Laura Jane

With special guest star: Fanny, the Monkey-Face Girl.

Monday, January 03, 2005

Reception At A Glance

Gift Most Likely To Be Consumed: A six pack of beer.

Gift Most Likely Not To Be Consumed: An ominously large bulb from our gardening neighbors. Could be a Voodoo Lily, could be a Crinum, could be a rare, carnivorous jungle plant from Mars.

Gift That Will Be Hotly Debated, Discussed and Obsessed Over: $50.00 gift certificate to Amazon.com.

Most Weirdly Clairvoyant Gift: Candlesticks. Just the week before, Dave and I had been eating dinner by candlelight and wondering why, after 5 years of such dinners, we were still using cracked plant pots, overturned bowls and tin cans in place of real candlesticks.

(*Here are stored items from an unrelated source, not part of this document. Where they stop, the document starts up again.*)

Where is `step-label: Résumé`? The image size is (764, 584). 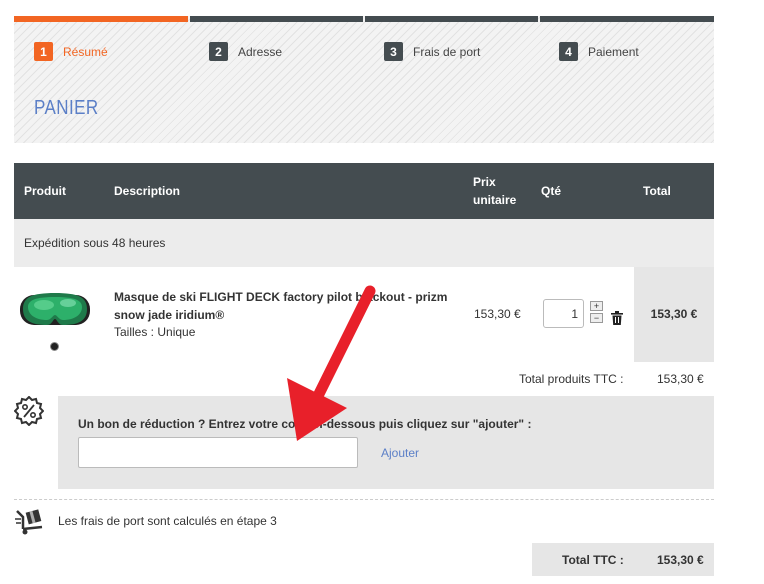
step-label: Résumé is located at coordinates (86, 52).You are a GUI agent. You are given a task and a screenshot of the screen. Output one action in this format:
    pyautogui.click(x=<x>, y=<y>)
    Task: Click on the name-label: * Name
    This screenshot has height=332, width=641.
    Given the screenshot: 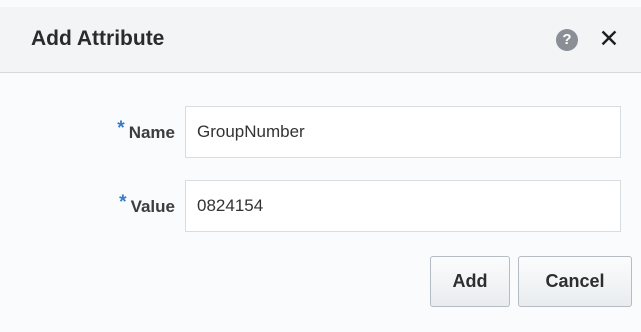 What is the action you would take?
    pyautogui.click(x=146, y=131)
    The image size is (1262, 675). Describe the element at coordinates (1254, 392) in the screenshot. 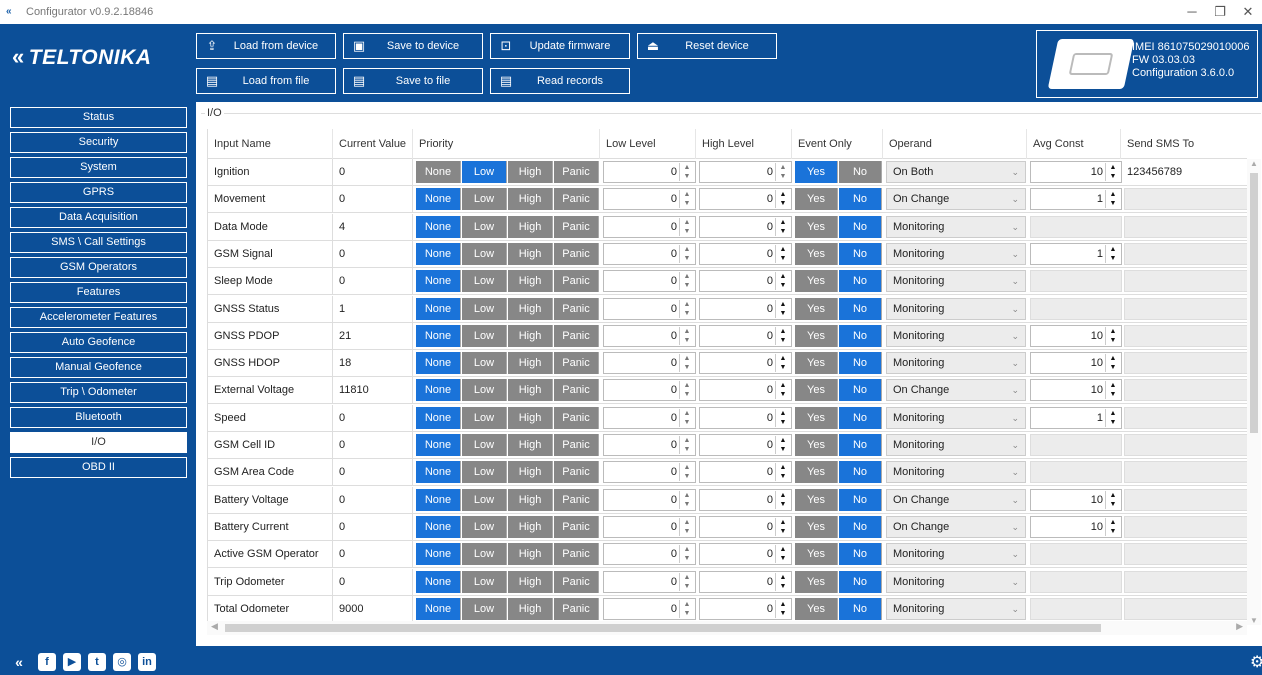

I see `vertical-scrollbar: ▲ ▼` at that location.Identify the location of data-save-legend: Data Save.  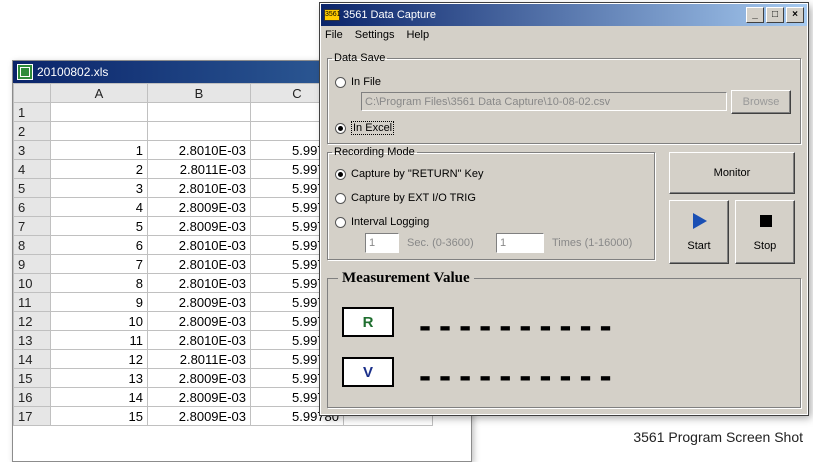
(360, 58).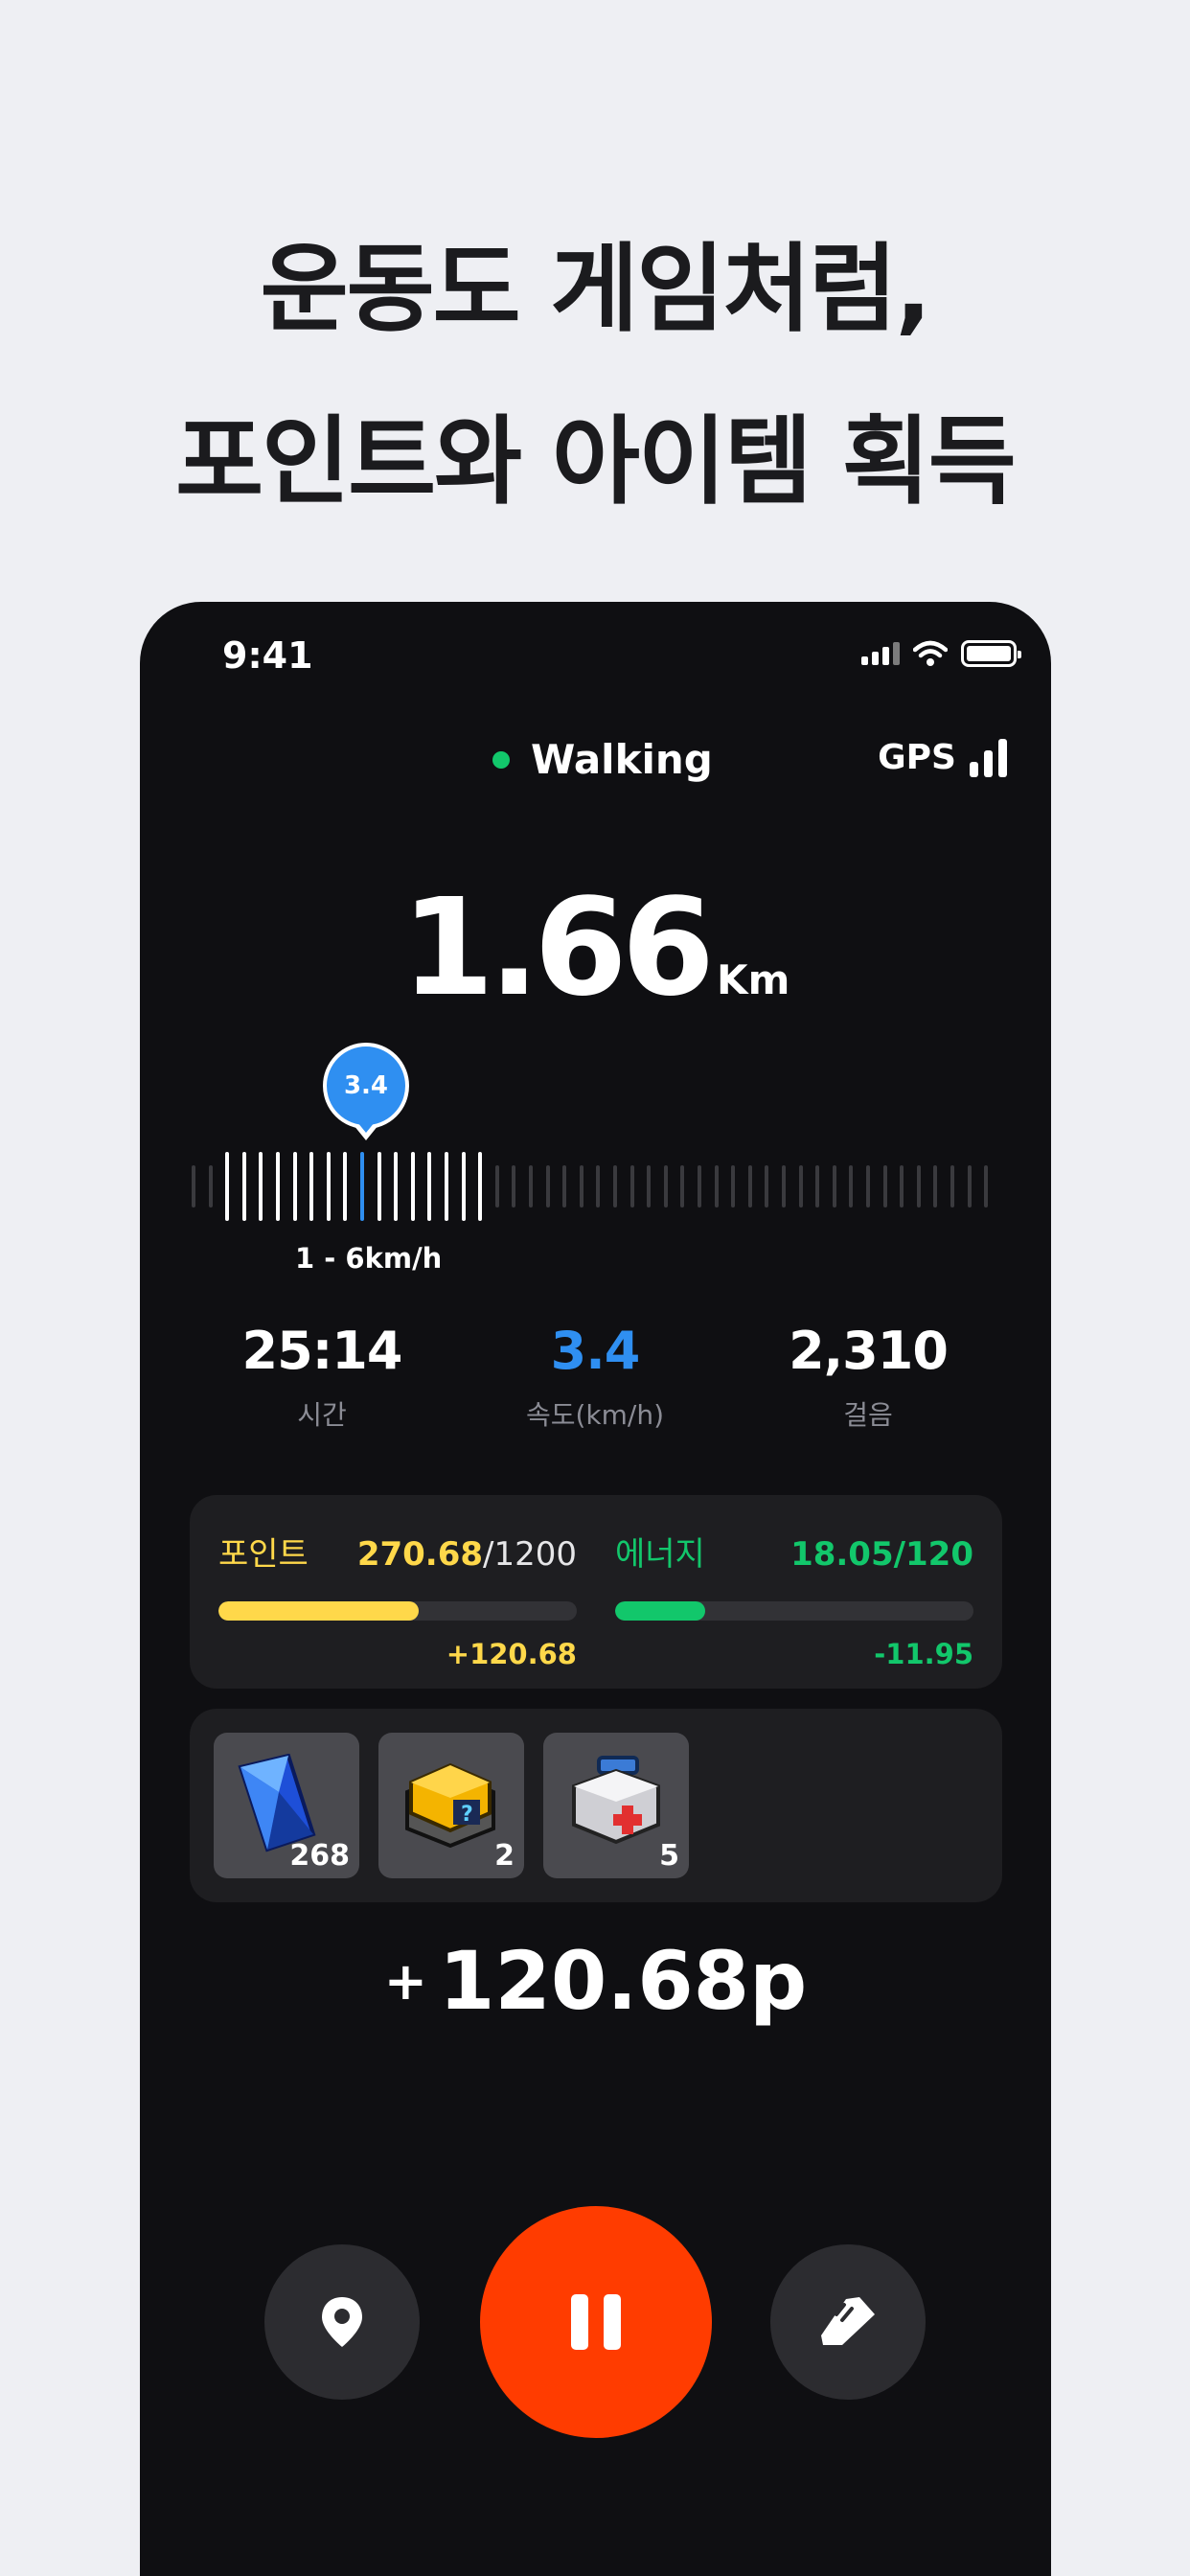 The height and width of the screenshot is (2576, 1190). Describe the element at coordinates (530, 1554) in the screenshot. I see `points-max: /1200` at that location.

Number of Frilly Toothpicks: Zero.

Number of Cats Who Slept Through The Whole Reception One.

Amount of Leftover Unbelievably Tasty Blue Cheese-and-Walnut-Stuffed-Mushrooms in Pastry: None.

Amount of Leftover Cubes of Meat and Cheese: About 5 pounds worth.

Probability We Will Be Eating Ham, Turkey, Swiss, Provolone, and Cheddar Cheese in Some Form or Another Every Day For a Month: Very high.

Award For the Best Behaved Bulldog Named Fanny: Fanny wins by a nose. She stayed outside for most of the party, just waiting patiently by the back door and completely ignoring her bribe bones. When the party hit a lull, we let her in and she made two complete circles of the room greeting each guest. Then she thoughtfully brought in the three bones and ate them in the middle of the room so that we could all enjoy them vicariously.

Award For the Loveliest Daughter of the Bride: Gwen wins this easily. And without any bribe bones!

Award For the State With the Best Weather During a Wedding Reception in January: North Carolina. You just can't beat 70 degrees with clear blue skies.